Patrick Jensen’s review published on Letterboxd:
He's done it again. Guillermo del Toro once again proves that he's a magnificent director who's capable of shining through, even in a film that isn't as rooted in fantasy and magical realism as his previous work has usually been. Nightmare Alley is not just a triumph as a tribute to golden age noir titles, but also as a tragic story of a man wholly blind to his own flaws and the destructive effect that has on everyone around him.
As you would expect with an amazing cast as this film has, the acting is absolutely amazing. Willem Dafoe, Toni Collette, David Straithairn, Richard Jenkins and Cate Blanchett all get their moments to shine, and they all seize them with aplomb. However, it is Bradley Cooper's performance that shines the brightest for me. The hubris and narcissism expressed through nearly every single action and line delivered from Stanton Carlisle is portrayed with utter conviction and, to quote from the film itself, panache, whilst Cooper still subtly hints at the extreme vulnerability that Carlisle remains highly guarded about. On top of all that, the plot is thankfully set up in a way that gradually exposes Carlisle ambitions and the darker aspects to them that drag almost everyone around him down to his twisted worldview, especially regarding the people he exploit on his ascent to success. Combine all this with the excellent cinematography by fellow Dane Dan Laustsen, a thrilling score by Nathan Johnson and the absolutely excquisite production design by Tamara Deverell, and you have one of the most interesting and highly-engaging character studies of a narcissistic mind. Plus, Guillermo del Toro keeps a tightly focused directorial hand throughout the entire daunting runtime, ensuring that the film never collapsed under its runtime. That is something I can only be in utter admiration of.
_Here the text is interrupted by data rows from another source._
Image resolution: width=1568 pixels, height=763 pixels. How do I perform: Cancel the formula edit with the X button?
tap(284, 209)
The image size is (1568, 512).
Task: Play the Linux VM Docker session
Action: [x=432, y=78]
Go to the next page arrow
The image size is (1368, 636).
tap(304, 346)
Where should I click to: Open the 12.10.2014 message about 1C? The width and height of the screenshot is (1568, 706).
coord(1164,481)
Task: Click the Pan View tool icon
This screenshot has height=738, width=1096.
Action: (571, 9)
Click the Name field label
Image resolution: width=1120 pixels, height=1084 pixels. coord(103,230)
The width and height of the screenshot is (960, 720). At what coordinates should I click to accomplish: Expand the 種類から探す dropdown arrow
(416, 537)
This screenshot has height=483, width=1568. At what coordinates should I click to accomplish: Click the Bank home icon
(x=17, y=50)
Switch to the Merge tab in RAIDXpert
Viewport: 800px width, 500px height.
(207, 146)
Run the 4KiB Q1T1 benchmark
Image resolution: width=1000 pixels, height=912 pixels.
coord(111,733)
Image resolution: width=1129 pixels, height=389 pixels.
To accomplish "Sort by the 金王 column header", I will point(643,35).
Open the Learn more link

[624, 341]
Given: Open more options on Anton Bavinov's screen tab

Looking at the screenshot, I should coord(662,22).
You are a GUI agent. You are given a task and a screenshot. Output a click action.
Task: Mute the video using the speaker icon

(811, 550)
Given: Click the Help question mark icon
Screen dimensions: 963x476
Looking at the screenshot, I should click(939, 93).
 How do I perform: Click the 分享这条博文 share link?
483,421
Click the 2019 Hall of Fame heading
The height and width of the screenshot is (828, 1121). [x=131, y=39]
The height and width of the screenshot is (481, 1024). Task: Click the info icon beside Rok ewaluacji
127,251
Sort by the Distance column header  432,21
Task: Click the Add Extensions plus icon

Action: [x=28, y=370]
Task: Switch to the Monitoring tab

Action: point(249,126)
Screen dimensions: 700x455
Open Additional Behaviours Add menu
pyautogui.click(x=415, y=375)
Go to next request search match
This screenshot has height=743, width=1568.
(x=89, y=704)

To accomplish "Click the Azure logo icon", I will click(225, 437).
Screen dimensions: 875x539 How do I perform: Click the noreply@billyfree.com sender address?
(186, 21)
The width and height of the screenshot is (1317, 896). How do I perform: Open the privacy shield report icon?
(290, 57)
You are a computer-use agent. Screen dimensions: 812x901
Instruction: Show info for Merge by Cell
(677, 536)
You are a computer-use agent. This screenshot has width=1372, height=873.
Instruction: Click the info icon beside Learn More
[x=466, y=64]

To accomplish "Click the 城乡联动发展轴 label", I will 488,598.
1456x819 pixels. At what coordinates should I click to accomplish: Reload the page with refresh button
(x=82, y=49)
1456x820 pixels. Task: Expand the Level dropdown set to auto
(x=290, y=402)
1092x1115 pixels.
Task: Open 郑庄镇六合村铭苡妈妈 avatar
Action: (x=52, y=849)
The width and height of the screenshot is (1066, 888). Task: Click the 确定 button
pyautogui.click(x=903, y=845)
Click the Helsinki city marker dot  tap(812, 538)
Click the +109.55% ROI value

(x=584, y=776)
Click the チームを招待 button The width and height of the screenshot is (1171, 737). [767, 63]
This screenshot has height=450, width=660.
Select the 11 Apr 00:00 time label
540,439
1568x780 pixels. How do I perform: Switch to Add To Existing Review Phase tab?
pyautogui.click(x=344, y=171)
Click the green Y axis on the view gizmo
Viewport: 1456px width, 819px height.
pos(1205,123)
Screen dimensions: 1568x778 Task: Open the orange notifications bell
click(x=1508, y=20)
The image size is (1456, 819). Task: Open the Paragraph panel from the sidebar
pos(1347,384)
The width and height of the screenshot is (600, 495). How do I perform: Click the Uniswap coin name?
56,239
The only real gripe with the film is with Rooney Mara's Molly. Mara is giving a fine performance, but her character feels rather undercooked. I know she's mostly there to be a trophy girlfriend for Carlisle, but most of the time, she came off as someone who was too comfortable with the easy success that she and Carlisle gained together. I thought it would have been interesting how she suffered under his quest for greed and escape from personal trauma, as I never got the impression that she ever really knew him, but loved him nonetheless. Also, when you have Rooney Mara playing this role, you better give her something more interesting to do than just being in the background.
In conclusion, Nightmare Alley is a film that I found a lot to love about. While I admittedly wasn't as excited about the film right after watching it, it is definitely one that gave me a lot of food for thought afterwards. It also helps to having watched this with my older sister, who noticed a lot of things I wasn't initially good at giving the film credit for.